Une communication sur des mesures dissuasives prises par la gendarmerie nationale contre les vindictes populaire a été faite en conseil du gouvernement. Le réveil après l’apathie.

Dissuader les éventuels amateurs. Telle est l’objectif annoncé de la mesure communiquée en conseil du gouvernement, hier, par le secrétariat d’État à la gendarmerie nationale. Des « mesures dissuasives », visant à mettre fin aux vindictes populaires.
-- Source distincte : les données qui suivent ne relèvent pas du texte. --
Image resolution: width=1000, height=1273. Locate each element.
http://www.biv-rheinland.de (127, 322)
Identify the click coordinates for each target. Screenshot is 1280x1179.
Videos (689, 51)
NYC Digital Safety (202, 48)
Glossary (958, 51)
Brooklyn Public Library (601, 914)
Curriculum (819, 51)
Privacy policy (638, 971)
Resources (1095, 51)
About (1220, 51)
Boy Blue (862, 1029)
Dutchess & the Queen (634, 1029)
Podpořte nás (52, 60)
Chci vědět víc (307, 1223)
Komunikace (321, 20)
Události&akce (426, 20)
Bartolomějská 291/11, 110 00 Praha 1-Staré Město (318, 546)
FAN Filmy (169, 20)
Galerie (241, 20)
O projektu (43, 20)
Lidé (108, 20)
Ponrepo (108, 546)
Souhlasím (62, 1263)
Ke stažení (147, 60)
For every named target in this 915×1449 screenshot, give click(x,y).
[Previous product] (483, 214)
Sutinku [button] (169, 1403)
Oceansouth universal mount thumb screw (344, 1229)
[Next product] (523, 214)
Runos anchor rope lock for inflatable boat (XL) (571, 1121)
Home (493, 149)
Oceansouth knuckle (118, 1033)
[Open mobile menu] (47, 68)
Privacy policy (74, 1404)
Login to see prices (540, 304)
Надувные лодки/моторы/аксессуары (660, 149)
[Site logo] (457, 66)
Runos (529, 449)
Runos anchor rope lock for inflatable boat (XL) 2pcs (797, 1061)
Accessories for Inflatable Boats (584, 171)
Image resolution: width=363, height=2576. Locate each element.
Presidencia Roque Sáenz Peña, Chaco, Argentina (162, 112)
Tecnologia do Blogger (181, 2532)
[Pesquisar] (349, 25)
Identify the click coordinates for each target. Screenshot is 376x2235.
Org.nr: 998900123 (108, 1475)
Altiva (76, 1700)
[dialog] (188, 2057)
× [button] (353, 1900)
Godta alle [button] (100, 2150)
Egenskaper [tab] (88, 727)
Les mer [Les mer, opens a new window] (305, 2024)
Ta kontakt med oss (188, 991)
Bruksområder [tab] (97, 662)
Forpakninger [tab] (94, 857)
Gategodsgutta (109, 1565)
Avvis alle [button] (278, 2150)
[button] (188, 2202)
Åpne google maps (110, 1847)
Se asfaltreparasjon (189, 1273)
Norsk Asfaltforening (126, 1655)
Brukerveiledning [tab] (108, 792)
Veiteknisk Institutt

« Face aux vindictes populaires qui dégénèrent, et afin que la situation ne fasse tache d’huile et ne prenne de l’ampleur pour tourner en conflits tribaux, la gendarmerie nationale a déjà pris ses responsabilités pour ne jamais laisser, en aucun cas, ces actes de vindictes populaires dans l’impunité et ce, afin de dissuader les éventuels amateurs de cette forme de justice », rapporte le communiqué de presse du conseil du gouvernement d’hier. Le constat d’un élan délétère des cas de lynchage publics n’est, cependant, pas nouveau.
Dans un communiqué de presse, en novembre, la Commission nationale indépendante des droits de l’homme (CNIDH), a déjà dénoncé une situation qu’elle a qualifiée d’« effrayante ». Rien qu’entre septembre et début novembre 2016, « quarante-six » individus ont succombé à des actes de « justice populaire ».

Déclic
Pour affirmer un attachement à l’État de droit, les autorités étatiques n’ont cessé d’annoncer de prendre des mesures, ou encore, engager des enquêtes et poursuivre en justice les probables auteurs de ces actes barbares.
Force est de constater, toutefois, que lorsque l’autorité de l’État ou ses biens ne sont pas directement ébranlés, ou encore, lorsque l’intégrité physique des éléments ou le matériel des corps des forces de l’ordre ne sont pas atteints, rares sont les enquêtes annoncées sur les cas de vindictes populaires qui connaissent un dénouement judiciaire. Aucune action concrète n’a, par ailleurs, été mise en œuvre pour y mettre fin, jusqu’à la communication d’hier.
Selon le général Didier Gérard Paza, secrétaire d’État en charge de la gendarmerie nationale, « ces mesures sont déjà effectives et ont même déjà été expérimentées, la semaine dernière (…) ». Pour bon nombre d’observateur, le lynchage mortel d’un chef du poste avancé dans la commune rurale de Namorona, sise dans le district de Mananjary, à la fin d’année dernière, est le déclic du sursaut de la gendarmerie. Le gendarme principal de deu­xième classe avait été victime d’une foule enragée alors qu’il s’opposait à la mise à mort populaire d’un « pyromane ».
« La culture d’impunité favorisée et protégée par la corruption, les interventions de hauts responsables civils et militaires, le corporatisme, le régionalisme et le tribalisme, la solidarité politique », ou encore, « les représailles, les intimidations, le terrorisme politique et juridique. La perte de confiance de la population aux institutions étatiques et, particulièrement, à la justice et aux forces de l’ordre. Les « Dina », non homologués qui permettent la mise à mort des présumés coupables », sont autant de raisons des vindictes populaires soulevées par le CNIDH, en novembre.
Si l’on s’en tient à la thèse de la Commission des droits de l’homme, le réveil des bérets noirs, n’est résolument pas suffisant. À l’instar des opérations de réta­blis­sement de l’ordre dans les zones rouges, les mesures communiquées, hier, pourraient n’être qu’une réaction ponctuelle afin de rétablir l’autorité étatique et non pas soigner durablement le mal. Mettre fin à cette pratique qui tend à devenir une règle, nécessiterait le réveil de toutes les autres entités et instances concernées par la bonne marche de la société.